# Stomach Growling...



## novagir18 (Dec 10, 2007)

but he's still not eating. I thought that puppies won't starve themselves? This is so frustrating. He's walking around crying and I feel so bad for taking up his food in 30 minutes. The only way we can get him to eat is by a very frustrating process. We have tried mixing it with wet food, but he just licks the wet food off the dry food. He ate 1-1/2 cups yesterday and the day before, which was pretty good (according to the bag he is supposed to be eating 2 cups...even though I know those can be way off). But it was like pulling teeth to get him to eat it. We have to put it on the floor in little batches, then put it in a Kong, then make him work for it like it's a treat. It is exhausting spending a few hours getting this dog to eat! Today, he hasn't touched his breakfast, even though his stomach is growling so loud that I can hear it across the room.

He started on Purina from the shelter and we couldn't hold him back from eating. He would scarf it down and look at us for more. We slowly switched him to Wellness (about a month ago), but he never seemed to enthused about it. He had gas and a pudding stool or two, but no really major problems. That's when the decreased appetite started (when we switched to Wellness) and he would only eat about 1/2-3/4 of a cup daily (it was supposed to be 1-1/2-2 cups). On Sunday, we switched him again since we noticed that he was losing weight. He used to have a nice padding over his ribs but now he has nothing. It is very easy to feel his ribs. We switch him to Chicken Soup which he seems more excited to eat, but he won't. This morning, he wouldn't even come in the same room when I put the food down. 

Oh I forgot to mention, he doesn't get treats during the day if he doesn't eat...and he doesn't get human food ever.

He doesn't seem sick...the only thing I have noticed is increased urination. He seems to drink a lot as well. We take him out every 2 hours but he still has 1-2 accidents everyday (he's 4 months). Everything else is completely normal, no vomiting, no diarrhea, no blood or bile in his stool, sometimes he is a little listless but then explodes with normal energy. He is losing his teeth as well, about 1 per day, which is normal at his age. He sneezes 4-5 times in a row about twice per day...and get hiccups occasionally. His nose is hot and dry and his mouth is a little dry. The most obvious thing is the increased urination though. Can anyone give me some insight? I am getting so desperate and I feel like I am torturing him.

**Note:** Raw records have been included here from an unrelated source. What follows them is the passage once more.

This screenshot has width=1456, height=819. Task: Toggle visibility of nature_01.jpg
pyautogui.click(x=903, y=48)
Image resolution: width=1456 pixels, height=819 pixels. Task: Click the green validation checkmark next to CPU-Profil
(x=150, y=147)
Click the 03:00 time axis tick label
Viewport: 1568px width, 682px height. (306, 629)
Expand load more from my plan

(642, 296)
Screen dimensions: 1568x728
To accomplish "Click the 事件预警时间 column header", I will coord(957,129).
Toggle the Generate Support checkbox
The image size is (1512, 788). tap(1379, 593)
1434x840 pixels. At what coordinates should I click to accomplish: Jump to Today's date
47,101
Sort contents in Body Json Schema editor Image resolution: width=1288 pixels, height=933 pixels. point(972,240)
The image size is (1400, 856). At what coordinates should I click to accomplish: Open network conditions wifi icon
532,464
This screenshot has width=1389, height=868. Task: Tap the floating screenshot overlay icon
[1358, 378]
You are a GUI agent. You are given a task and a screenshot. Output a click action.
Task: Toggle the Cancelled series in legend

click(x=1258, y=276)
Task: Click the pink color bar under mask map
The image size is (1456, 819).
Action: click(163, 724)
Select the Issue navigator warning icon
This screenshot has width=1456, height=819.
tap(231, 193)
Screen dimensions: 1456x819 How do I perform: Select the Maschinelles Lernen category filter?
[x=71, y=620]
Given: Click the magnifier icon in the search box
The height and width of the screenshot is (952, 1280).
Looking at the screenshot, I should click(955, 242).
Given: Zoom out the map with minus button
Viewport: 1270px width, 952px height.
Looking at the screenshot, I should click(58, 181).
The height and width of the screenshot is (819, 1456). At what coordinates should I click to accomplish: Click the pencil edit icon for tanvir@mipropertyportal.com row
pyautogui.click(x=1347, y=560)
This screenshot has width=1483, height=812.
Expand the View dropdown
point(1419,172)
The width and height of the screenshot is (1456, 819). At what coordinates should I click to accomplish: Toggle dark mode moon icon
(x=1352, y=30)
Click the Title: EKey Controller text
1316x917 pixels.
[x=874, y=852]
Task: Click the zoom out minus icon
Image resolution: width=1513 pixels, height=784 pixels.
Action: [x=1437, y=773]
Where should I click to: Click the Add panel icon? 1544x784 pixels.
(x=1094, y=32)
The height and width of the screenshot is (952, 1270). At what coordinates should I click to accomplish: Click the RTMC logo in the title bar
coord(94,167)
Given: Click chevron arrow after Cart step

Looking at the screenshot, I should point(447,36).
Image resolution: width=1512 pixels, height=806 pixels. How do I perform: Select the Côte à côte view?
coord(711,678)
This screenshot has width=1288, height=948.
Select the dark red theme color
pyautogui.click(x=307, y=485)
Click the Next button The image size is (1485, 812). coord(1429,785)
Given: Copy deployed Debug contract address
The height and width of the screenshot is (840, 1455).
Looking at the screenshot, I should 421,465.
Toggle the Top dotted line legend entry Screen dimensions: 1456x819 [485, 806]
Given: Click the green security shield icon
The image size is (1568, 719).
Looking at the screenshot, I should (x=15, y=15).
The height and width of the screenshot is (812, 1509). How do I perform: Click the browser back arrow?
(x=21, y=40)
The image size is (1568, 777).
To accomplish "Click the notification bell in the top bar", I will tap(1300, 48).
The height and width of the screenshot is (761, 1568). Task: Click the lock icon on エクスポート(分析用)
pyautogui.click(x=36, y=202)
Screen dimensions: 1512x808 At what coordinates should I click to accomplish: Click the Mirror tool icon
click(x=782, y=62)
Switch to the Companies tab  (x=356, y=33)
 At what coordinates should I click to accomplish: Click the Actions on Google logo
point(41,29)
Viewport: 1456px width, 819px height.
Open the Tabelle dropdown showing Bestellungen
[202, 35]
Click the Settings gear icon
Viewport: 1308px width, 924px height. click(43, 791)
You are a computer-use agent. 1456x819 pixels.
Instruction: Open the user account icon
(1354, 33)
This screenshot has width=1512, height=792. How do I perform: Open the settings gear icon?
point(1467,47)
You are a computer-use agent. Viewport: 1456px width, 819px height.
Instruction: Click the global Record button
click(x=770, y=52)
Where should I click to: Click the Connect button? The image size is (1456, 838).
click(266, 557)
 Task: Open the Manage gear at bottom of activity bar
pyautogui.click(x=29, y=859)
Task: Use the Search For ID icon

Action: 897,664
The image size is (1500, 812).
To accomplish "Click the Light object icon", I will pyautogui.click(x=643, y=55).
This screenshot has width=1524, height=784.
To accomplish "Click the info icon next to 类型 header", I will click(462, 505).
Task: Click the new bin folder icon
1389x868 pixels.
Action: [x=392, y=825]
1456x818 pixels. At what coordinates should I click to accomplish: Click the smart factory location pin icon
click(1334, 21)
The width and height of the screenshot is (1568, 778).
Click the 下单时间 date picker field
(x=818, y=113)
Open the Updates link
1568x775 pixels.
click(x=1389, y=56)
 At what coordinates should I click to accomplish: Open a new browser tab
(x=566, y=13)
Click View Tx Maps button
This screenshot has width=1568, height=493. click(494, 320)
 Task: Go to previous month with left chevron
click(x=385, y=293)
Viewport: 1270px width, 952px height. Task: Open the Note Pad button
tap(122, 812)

Thank you for reading this, I know it was long! Maybe I should post this in the health forum?


----------



## sheltiemom (Mar 13, 2007)

I personally would switch back to the Purina for now and put in a call to your vet just to be sure it isn't something else.


----------



## Westhighlander (Sep 28, 2007)

It's only been a day and you are doing backflips to get him to eat.


----------



## novagir18 (Dec 10, 2007)

It's been a month of difficult eating...a day of no eating.


----------



## rosemaryninja (Sep 28, 2007)

I would hold out for a couple more days.


----------



## Westhighlander (Sep 28, 2007)

I think you should go back to Purina then. This is too hard for you.


----------



## novagir18 (Dec 10, 2007)

Westhighlander said:


> I think you should go back to Purina then. This is too hard for you.


The thing is, we tried that yesterday. When we put it in front of him, he had the same reaction as he did with the Chicken Soup and Wellness. Sniffed it, then ignored it.


----------



## rosemaryninja (Sep 28, 2007)

Sorry, I'm getting confused switching in between your two identical threads.

How long have you had to pick up the bowl after 30 minutes with him only having picked at it?


----------



## Westhighlander (Sep 28, 2007)

Take him to the vet. If he checks out, then you can keep going on the same path or go get him a nice Angus steak if he is too much for you to handle.


----------



## sheltiemom (Mar 13, 2007)

novagir18 said:


> The thing is, we tried that yesterday. When we put it in front of him, he had the same reaction as he did with the Chicken Soup and Wellness. Sniffed it, then ignored it.


Ahh, gotcha. He may be feeling off for some reason then. My previous dog was a picky eater, we went through food after food, and he went up to four days without eating at one point. He was the only dog, so we free fed for a while. He still skipped meals every few days his whole life. If you're really worried, since he eats canned food, you could just feed him canned food.


----------